We do not really need to touch all those to-be-returned pages under
zone->lock, just need to move them out of the order 0's free_list and
adjust area->nr_free under zone->lock, other operations on page structure
like rmv_page_order(page) etc. could be done outside zone->lock.

So if it's possible to know the 1st and the last page structure of the
pcp->batch number pages in the free_list, we can achieve the above
without needing to touch all those page structures in between. The
problem is, the free page is linked in a doubly list so we only know
where the head and tail is, but not the Nth element in the list.

Assume order0 mt=Movable free_list has 7 pages available:
    head <-> p7 <-> p6 <-> p5 <-> p4 <-> p3 <-> p2 <-> p1

One experiment I have done here is to add a new list for it: say
cluster list, where it will link pages of every pcp->batch(th) element
in the free_list.

Take pcp->batch=3 as an example, we have:

free_list:     head <-> p7 <-> p6 <-> p5 <-> p4 <-> p3 <-> p2 <-> p1
cluster_list:  head <--------> p6 <---------------> p3

Let's call p6-p4 a cluster, similarly, p3-p1 is another cluster.

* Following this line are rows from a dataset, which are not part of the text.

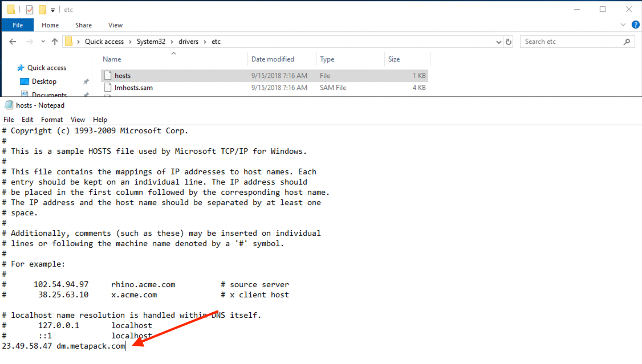Click the Back navigation arrow
642x364 pixels.
13,42
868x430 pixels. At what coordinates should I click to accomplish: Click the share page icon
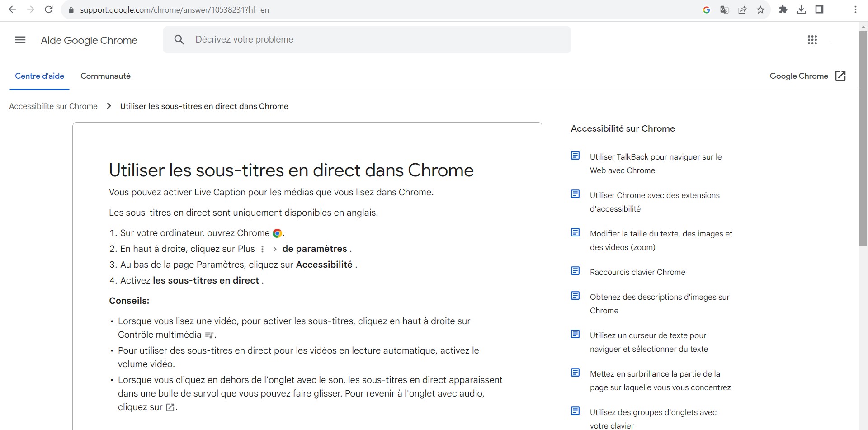coord(742,10)
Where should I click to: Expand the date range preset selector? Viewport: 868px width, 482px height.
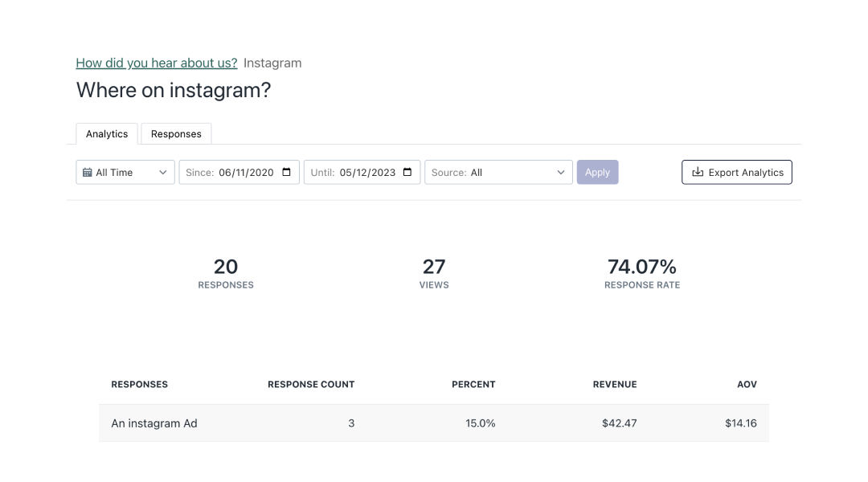(x=125, y=172)
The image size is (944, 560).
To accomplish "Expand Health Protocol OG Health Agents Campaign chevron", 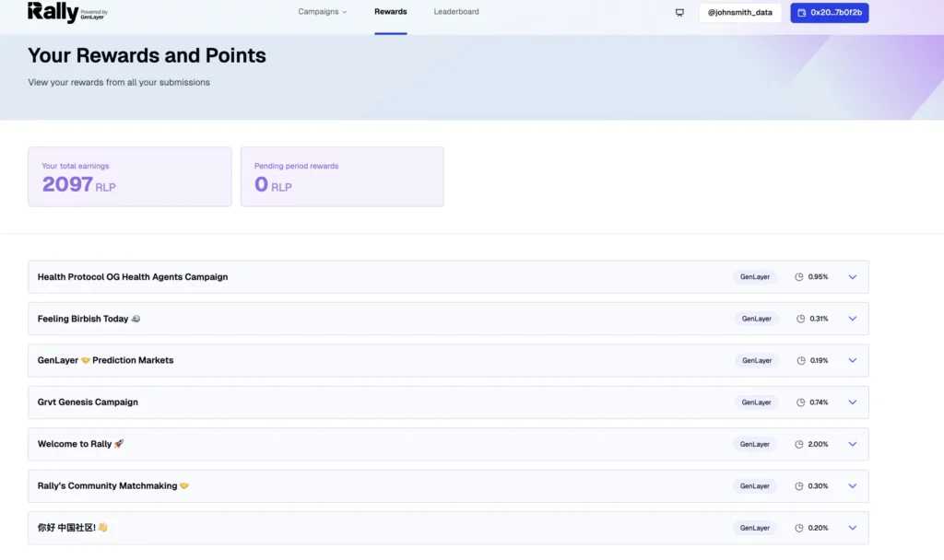I will coord(852,277).
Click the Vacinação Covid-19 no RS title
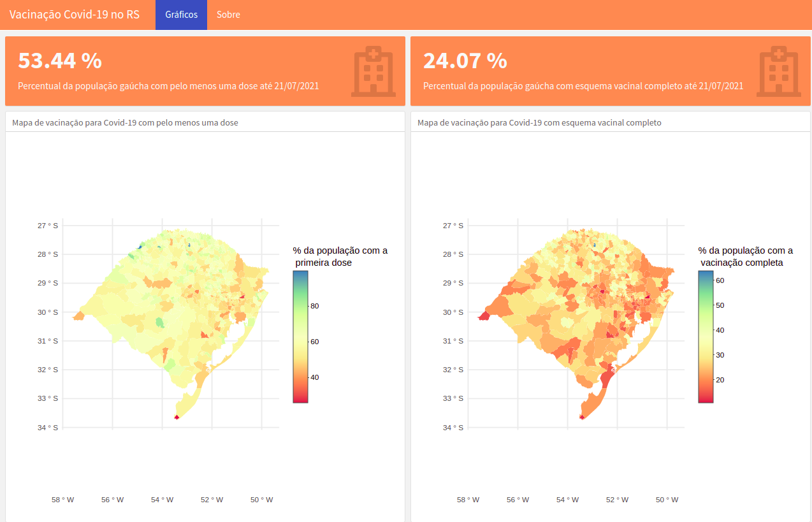This screenshot has width=812, height=522. click(x=74, y=15)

Then every time rmqueue_bulk() is called to get 3 pages, we will iterate
the cluster_list first. If cluster list is not empty, we can quickly locate
the first and last page, p6 and p4 in this case(p4 is retrieved by checking
p6's next on cluster_list and then check p3's prev on free_list). This way,
we can reduce the need to touch all those page structures in between under
zone->lock.

Note: a common pcp->batch should be 31 since it is the default PCP batch number.

With this change, on 2 sockets Skylake server, with will-it-scale/page_fault1
full load test, zone lock has gone, lru_lock contention rose to 70% and
performance increased by 16.7% compared to vanilla.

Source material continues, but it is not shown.